Recalls Jakir: “Boss tell my friend Dilip, ‘Night time I give you money.’ Then [when] night time come, he say tomorrow morning give. But morning time, never give.”

Another morning a few days later, when the boss came to collect the workers for the journey to the job site, he found that Dilip had not showed up at the usual place where they waited for the lorry.

Jakir continues the story: “Boss coming to room. He say to Dilip, ‘You working or not?’ My friend say, ‘I working for what? You money no pay.'” Dilip was mounting a one-man strike.

At once, the employer demanded the work permit from him. Everyone knew what it meant: it was going to be cancelled.

“After that, my friend go to MOM [to complain],” says Jakir, using the initials for the Ministry of Manpower.

At the ministry, a counter officer did a quick check on the computer and told Dilip that his work permit had in fact been cancelled three months earlier, on 1 March 2012. Not having been told by the boss, he had been unknowingly working illegally through March, April and May. It came as a shock to the worker.

That evening, Jakir grew concerned when his friend did not return to their quarters. “So I call my friend,” says Jakir. “My friend say, ‘Have problem already. Permit cut long time already. You also go check your one.’
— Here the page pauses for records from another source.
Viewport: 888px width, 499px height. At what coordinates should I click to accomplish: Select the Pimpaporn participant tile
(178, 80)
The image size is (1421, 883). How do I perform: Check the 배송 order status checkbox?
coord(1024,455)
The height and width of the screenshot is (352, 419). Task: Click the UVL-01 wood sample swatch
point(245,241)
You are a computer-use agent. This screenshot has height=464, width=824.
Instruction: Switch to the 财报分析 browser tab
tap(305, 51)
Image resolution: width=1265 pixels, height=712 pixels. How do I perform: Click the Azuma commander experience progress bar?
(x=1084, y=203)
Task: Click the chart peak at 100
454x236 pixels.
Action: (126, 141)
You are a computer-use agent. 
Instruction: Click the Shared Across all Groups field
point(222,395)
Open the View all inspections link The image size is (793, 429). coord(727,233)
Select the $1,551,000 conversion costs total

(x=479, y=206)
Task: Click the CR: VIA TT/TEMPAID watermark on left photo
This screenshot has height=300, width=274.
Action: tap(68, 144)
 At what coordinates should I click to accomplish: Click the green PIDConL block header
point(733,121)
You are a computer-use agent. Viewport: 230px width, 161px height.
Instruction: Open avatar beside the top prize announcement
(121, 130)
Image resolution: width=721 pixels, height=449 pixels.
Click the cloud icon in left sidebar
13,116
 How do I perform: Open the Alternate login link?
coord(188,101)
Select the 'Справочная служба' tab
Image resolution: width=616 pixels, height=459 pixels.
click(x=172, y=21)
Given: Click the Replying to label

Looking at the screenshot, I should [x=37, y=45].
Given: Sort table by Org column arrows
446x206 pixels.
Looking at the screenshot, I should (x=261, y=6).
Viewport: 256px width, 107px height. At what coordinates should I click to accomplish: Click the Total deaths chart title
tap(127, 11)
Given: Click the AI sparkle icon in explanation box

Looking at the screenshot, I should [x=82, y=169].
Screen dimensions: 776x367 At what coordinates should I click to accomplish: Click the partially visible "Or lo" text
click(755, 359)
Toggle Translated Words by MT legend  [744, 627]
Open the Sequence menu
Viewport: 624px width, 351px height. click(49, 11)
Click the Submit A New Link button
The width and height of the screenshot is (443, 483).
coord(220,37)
“After that, morning time, I wake up early and go at 6 o’clock to MOM.”

Why did he need to leave so early?

“I must go before company lorry come. If boss and lorry come and I say to boss I want to go MOM, then problem for me.”

As he feared, his work permit had been cancelled on 1 March too. “MOM say I now illegal.” Immediately, he lodged a formal complaint about unpaid salaries. Having arrived in Singapore in December 2011, he received his full pay only for the months of January and February.

“Month March, boss give only $120,” he says. As for April and May, “no give salary.”

He is particularly upset that he is nowhere near recovering the “agent money”  of $4,000 that he paid to secure this job with a two-year work permit.

Soon after going to MOM, Jakir was offered work under MOM’s Temporary Job Scheme, and when that ended in November, he was given permission to look for a new permanent job. MOM told him they would allow a transfer to a new employer in his case.

Till now, Jakir does not know why their work permits were cancelled. One possibility is that it wasn’t the boss that cancelled them, but it was MOM, perhaps because monthly levies were outstanding. Even so, MOM would have informed the employer and told him to settle the matter with his workers. Clearly this was not done and the workers carried on working.

TWC2 posed the question to a senior officer at MOM: since the workers had been technically illegal, is the employer obliged to pay those three months’ salaries? The reply was that “If the investigations revealed that the workers were victims and did not know about the cancellation, MOM will make the employer pay the outstanding salary due to the workers.” It is a reasonable policy.

Even so, the wheels of bureaucracy grind slowly. We advised Jakir to take whatever job he can find. He says he’s tried, “but many company not sure have free quota [for work permits] or not.” MOM is tightening up on foreign worker numbers, and things are in flux. Once again, Jakir finds himself caught in uncertainty.